Un incontro all’insegna dell’armonia, della condivisione e dello scambio di esperienze: un ponte ideale tra due culture, unite dal linguaggio universale della musica. L’iniziativa, frutto di un percorso di collaborazione avviato nei mesi scorsi, punta a valorizzare la formazione dei giovani musicisti e a promuovere una crescita reciproca fondata sulla conoscenza e sul dialogo.
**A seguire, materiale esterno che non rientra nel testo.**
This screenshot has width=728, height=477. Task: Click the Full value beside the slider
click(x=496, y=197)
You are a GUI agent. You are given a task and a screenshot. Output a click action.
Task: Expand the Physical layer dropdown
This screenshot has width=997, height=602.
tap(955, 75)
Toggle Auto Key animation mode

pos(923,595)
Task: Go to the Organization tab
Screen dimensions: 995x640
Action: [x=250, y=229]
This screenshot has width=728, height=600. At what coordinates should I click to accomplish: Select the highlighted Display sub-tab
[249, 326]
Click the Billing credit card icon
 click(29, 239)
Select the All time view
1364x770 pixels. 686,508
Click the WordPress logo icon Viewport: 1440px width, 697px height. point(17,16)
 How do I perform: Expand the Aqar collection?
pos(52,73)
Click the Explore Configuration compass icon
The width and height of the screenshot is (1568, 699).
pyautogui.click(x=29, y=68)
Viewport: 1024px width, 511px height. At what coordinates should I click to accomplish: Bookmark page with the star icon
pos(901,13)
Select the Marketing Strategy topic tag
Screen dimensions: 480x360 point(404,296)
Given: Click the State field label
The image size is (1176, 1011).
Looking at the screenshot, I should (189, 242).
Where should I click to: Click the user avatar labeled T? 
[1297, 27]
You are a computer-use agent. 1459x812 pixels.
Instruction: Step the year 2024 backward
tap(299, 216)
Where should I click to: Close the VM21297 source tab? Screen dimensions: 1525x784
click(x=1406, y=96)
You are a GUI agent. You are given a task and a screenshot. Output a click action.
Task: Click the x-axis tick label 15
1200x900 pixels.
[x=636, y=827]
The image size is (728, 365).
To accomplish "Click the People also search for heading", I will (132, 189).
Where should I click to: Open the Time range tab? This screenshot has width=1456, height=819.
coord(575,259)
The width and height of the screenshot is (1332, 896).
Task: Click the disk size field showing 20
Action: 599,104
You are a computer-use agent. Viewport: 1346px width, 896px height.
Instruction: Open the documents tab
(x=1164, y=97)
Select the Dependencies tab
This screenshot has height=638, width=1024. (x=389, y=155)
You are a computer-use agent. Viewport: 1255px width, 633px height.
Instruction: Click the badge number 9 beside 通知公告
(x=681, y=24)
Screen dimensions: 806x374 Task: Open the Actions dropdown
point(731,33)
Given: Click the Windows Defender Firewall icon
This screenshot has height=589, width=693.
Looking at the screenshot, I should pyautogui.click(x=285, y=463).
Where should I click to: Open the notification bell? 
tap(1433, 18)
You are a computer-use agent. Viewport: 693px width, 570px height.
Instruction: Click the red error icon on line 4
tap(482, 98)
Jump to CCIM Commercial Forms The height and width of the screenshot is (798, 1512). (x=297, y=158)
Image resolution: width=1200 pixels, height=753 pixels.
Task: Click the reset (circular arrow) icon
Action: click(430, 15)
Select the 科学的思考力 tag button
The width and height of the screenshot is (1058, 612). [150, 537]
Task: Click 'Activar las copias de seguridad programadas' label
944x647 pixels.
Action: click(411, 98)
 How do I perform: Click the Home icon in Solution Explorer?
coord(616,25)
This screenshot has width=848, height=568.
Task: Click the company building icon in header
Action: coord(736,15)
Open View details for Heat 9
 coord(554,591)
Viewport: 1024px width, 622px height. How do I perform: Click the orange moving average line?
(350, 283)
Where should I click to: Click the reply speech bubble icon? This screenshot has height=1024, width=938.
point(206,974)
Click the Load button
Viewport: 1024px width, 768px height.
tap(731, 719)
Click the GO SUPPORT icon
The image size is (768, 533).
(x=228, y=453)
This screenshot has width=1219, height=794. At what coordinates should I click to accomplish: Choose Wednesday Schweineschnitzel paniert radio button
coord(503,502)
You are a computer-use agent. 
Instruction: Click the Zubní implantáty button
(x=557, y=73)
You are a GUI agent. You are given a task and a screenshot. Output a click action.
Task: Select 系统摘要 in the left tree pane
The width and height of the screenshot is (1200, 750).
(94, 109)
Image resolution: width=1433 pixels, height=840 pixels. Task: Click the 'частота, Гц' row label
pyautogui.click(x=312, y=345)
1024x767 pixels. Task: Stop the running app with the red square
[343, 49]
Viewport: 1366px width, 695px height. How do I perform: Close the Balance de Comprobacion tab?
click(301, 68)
Il sindaco Filippo Paolini, che sarà presente al concerto, ha espresso grande soddisfazione per l’evento, definendolo “un’occasione per rinverdire la nostra anima più autentica, in cui la cultura si sposa con il confronto e con quella coralità che insegna a uscire dai propri confini, donando ricchezza ed esperienza. Auspico – ha aggiunto – che il gemellaggio artistico tra le due scuole possa essere il primo passo verso un gemellaggio tra le Città di Lanciano e Plovdiv”.
A rendere possibile tutto questo, la visione e la guida del maestro Roberto De Grandis, presidente della Scuola Civica “Fedele Fenaroli”, che negli ultimi anni ha rivoluzionato l’istituzione, restituendole prestigio, dinamismo e respiro internazionale. Sotto la sua direzione, la scuola è diventata un vero e proprio gioiello del territorio, punto di riferimento per la formazione musicale e trampolino per giovani talenti provenienti da tutta la regione.
Un appuntamento, quello di domani, che celebra non solo la musica come linguaggio universale, ma anche Lanciano come città della cultura e dell’apertura al mondo, dove ogni nota suonata è un passo verso l’incontro, la crescita e la bellezza condivisa.